[Start of section]

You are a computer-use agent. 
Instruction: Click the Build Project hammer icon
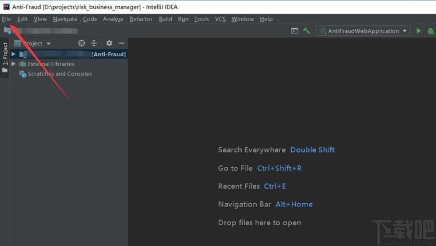click(x=307, y=31)
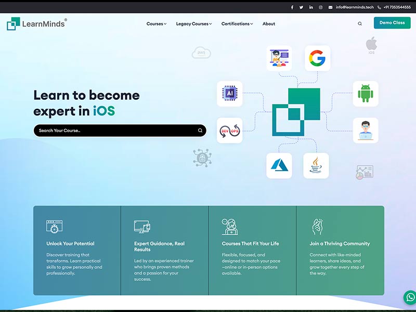This screenshot has width=416, height=312.
Task: Choose the DevOps infinity icon tile
Action: pos(229,131)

[End of section]

■ **TASK REQUIREMENTS**
Where the data includes pictures, leave them out and write out everything else exactly.

■ **TASK ANSWER**
You are a computer-use agent. 
Instruction: Click the Build Project hammer icon
click(x=307, y=31)
This screenshot has width=416, height=312.
Task: Choose the DevOps infinity icon tile
Action: pos(229,131)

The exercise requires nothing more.